Pakistan pushes Taliban back
Pakistan’s army dealt the Taliban a major setback, retaking Mingora, the largest city in the Swat Valley, and gaining ground in other Taliban-held areas.
In heavy fighting, Pakistan’s army dealt the Taliban a major setback this week, retaking Mingora, the largest city in the Swat Valley, and gaining ground in other Taliban-held areas. “Hopefully, this will be a decisive battle,” said Maj. Gen. Ijaz Awan. “Their deaths are vital to killing their myth.” Pakistan says it has killed more than 1,000 militants while losing 81 of its own soldiers. The fighting, taking place as close as 100 miles from the capital of Islamabad, has uprooted more than 2.5 million civilians.
U.S. counterterrorism officials said that as Pakistani troops drive the Taliban back toward al Qaida’s hideouts in the mountainous border region, it’s causing alarm in the already weakened terrorist organization. “They’ve suffered some serious losses and seem to be feeling a heightened sense of anxiety,’’ one official told The Washington Post. In a new audiotape, a man claiming to be Osama bin Laden said it was President Obama who ordered the Pakistani military campaign, and warned that the fighting had “planted new seeds of hatred and vengeance’’ toward America. “Let the American people prepare to continue harvesting what their White House leaders sow,” the message said.

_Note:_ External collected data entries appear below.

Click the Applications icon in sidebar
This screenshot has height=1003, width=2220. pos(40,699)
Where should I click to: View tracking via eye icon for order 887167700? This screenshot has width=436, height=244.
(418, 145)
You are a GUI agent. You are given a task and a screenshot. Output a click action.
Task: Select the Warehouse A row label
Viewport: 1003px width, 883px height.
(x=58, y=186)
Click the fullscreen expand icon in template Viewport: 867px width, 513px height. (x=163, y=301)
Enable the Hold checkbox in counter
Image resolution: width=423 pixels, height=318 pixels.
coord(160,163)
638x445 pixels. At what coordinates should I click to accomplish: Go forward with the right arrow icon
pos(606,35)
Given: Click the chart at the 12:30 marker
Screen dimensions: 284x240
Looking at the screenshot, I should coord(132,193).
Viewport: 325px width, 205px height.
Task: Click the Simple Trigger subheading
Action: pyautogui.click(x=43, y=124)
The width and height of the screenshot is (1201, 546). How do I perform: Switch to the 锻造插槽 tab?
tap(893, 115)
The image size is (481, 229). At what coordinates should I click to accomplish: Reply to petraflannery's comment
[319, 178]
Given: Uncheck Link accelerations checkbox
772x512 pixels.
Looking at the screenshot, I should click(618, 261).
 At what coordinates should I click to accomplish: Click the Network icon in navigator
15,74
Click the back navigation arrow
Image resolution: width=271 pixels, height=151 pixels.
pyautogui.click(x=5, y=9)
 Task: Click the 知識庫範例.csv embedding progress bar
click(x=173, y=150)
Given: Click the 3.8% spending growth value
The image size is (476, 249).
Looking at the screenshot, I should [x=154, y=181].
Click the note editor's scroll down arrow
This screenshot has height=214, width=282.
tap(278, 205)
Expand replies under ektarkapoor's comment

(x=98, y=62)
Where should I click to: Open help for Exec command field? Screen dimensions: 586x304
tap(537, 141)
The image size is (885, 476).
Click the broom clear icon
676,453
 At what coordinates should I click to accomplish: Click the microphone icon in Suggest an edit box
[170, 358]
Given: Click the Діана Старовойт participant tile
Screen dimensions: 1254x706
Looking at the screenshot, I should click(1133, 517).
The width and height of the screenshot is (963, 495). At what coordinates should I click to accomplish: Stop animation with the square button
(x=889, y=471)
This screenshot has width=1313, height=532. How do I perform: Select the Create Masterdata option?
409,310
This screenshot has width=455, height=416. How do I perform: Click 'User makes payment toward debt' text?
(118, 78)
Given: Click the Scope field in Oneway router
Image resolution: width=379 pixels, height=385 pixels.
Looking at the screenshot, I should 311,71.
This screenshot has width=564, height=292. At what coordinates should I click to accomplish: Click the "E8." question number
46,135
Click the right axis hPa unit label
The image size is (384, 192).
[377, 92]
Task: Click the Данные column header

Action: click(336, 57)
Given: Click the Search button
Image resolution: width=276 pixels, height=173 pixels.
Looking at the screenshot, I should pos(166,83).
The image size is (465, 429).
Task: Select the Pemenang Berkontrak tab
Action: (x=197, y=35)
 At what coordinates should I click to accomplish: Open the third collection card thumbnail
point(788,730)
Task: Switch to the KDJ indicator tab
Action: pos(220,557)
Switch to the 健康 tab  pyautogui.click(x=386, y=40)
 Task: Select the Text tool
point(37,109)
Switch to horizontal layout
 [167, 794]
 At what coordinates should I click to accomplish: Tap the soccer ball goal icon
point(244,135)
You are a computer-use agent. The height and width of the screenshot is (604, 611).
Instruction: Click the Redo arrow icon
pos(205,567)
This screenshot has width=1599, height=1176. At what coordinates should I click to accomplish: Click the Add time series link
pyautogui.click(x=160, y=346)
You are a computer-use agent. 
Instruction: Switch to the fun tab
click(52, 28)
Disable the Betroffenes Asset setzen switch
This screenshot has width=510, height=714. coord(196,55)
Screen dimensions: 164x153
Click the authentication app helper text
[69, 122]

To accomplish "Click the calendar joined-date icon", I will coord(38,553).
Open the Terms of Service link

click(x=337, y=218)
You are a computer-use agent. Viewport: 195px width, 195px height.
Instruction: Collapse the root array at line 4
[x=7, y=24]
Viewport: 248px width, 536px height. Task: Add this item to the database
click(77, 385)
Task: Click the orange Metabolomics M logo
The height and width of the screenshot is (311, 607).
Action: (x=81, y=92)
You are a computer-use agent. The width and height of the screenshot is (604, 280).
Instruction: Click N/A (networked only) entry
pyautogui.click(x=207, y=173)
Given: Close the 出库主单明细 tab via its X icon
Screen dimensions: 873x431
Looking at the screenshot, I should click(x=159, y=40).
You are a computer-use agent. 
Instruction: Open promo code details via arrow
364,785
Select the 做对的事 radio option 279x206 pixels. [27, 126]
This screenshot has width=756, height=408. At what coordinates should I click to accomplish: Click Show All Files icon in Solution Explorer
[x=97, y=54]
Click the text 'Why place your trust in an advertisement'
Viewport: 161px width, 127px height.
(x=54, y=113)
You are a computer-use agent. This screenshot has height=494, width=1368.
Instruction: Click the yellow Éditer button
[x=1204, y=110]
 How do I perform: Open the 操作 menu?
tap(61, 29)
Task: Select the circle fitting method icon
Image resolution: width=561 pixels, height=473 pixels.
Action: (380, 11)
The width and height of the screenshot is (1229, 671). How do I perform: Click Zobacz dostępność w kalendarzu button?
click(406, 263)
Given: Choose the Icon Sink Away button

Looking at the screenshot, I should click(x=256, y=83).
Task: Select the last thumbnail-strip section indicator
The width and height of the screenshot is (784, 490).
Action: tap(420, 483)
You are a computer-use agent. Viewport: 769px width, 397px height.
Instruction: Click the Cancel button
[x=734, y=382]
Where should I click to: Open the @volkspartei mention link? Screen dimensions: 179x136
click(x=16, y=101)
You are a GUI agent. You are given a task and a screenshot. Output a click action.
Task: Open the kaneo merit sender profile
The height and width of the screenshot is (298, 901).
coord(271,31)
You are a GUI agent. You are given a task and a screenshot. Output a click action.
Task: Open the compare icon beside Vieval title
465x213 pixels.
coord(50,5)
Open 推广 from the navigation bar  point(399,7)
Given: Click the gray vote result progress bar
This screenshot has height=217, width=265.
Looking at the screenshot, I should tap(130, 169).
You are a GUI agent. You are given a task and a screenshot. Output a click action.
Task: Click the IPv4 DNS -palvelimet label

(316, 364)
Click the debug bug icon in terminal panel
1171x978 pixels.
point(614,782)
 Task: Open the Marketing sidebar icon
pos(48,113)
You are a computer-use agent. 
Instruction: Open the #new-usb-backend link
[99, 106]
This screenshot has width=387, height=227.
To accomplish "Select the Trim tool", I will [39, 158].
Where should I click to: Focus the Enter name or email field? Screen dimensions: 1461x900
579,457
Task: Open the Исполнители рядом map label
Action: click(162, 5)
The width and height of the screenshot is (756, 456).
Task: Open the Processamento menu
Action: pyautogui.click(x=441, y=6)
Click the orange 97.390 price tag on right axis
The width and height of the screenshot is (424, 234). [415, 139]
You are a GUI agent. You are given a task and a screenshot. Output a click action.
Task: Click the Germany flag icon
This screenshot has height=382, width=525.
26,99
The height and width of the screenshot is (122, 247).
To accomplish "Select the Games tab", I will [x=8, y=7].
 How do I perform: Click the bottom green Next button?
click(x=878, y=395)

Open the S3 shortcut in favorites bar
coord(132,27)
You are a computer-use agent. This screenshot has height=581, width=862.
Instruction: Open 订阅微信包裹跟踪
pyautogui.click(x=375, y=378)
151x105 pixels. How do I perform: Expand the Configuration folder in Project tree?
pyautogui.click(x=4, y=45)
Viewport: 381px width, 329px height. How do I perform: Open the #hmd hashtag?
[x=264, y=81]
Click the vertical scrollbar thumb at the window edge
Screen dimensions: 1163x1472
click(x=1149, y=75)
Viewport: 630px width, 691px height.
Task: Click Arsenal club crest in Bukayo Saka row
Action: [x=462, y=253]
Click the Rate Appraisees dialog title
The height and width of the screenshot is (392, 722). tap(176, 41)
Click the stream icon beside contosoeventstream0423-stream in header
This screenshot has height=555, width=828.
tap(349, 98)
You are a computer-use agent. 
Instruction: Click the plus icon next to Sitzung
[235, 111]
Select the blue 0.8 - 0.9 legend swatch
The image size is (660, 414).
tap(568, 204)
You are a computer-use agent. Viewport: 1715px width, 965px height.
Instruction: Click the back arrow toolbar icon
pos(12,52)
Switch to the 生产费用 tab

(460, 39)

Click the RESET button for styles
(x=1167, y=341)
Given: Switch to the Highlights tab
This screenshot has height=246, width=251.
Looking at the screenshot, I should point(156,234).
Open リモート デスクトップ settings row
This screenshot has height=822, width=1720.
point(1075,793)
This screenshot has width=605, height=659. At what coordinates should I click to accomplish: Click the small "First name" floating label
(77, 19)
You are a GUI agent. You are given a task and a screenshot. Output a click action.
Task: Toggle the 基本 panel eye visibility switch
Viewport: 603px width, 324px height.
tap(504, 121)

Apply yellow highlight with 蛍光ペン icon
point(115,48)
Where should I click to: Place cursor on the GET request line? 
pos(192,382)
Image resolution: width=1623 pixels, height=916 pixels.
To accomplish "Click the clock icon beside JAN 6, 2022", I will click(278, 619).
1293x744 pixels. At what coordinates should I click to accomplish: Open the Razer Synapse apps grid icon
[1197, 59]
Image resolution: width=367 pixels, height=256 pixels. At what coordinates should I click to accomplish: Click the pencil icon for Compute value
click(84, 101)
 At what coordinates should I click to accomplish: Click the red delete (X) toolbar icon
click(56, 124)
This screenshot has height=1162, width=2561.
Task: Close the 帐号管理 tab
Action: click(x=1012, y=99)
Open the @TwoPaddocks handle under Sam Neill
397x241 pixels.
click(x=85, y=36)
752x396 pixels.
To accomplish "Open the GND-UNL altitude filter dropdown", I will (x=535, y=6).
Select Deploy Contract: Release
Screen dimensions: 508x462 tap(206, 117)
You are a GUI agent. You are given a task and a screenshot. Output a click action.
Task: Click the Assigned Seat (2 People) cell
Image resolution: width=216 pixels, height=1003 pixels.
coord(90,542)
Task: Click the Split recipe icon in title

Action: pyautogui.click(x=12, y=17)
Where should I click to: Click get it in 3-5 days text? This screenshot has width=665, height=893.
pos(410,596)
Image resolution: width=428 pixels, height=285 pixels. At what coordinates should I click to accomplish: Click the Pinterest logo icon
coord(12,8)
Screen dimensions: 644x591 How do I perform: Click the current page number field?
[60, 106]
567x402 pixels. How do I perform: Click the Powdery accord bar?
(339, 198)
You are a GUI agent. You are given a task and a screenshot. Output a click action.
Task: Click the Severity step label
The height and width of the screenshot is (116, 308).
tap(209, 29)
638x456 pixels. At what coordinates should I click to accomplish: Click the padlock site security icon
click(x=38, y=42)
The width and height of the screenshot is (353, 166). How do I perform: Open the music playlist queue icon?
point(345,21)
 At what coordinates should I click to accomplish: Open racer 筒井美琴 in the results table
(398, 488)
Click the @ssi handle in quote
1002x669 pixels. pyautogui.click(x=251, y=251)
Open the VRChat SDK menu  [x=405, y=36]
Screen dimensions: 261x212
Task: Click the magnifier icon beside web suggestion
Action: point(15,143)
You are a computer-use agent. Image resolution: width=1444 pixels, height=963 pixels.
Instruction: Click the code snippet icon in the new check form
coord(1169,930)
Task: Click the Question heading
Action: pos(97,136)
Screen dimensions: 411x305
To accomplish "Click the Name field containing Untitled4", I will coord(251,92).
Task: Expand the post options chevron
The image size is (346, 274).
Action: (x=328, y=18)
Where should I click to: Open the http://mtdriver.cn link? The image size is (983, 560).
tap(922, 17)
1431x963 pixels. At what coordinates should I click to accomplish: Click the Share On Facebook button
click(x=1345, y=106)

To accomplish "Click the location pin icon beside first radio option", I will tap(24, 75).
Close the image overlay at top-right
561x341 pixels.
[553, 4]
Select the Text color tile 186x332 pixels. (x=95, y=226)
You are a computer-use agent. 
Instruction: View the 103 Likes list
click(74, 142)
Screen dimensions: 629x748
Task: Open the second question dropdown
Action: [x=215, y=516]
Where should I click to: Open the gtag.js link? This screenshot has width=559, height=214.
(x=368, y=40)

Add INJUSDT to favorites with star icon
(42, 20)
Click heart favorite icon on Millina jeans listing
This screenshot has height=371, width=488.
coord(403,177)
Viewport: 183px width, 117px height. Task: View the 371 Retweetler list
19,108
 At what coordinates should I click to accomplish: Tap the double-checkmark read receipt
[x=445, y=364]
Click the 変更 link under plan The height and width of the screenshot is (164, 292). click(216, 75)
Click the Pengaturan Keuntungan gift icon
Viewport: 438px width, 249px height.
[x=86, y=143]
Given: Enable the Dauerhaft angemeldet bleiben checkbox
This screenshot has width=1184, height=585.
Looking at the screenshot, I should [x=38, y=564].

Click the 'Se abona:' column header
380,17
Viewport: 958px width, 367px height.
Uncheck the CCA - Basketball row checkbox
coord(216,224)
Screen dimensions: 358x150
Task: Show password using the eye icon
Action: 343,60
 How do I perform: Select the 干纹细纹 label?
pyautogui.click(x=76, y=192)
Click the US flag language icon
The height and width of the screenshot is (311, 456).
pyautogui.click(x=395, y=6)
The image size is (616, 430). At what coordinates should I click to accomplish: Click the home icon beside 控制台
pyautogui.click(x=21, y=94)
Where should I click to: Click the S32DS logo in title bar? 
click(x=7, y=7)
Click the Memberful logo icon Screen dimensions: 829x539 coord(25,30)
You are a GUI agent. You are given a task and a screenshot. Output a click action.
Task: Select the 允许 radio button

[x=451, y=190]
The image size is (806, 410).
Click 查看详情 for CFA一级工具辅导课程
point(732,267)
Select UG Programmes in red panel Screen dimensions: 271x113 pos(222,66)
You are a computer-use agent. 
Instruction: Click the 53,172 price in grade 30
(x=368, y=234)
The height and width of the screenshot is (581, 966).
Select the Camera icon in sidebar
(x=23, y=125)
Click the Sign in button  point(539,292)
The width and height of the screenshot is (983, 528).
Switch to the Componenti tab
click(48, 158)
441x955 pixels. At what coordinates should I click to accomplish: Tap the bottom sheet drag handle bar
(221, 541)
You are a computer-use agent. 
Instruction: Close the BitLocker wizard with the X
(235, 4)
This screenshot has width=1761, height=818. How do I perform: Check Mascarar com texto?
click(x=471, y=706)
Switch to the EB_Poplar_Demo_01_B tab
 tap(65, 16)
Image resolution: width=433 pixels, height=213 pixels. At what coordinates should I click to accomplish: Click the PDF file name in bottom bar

The Pakistanis may have what it takes after all, said The Wall Street Journal in an editorial. Only weeks ago, “the urgent question was whether Pakistan’s government and military had the will to resist Taliban advances.” The government had ceded the northwest region to the militants in an ill-advised “peace accord.” But then “the Taliban got greedy,” expanding from Swat into the neighboring Buner district and imposing a brutal form of sharia law. Pakistan finally said, Enough.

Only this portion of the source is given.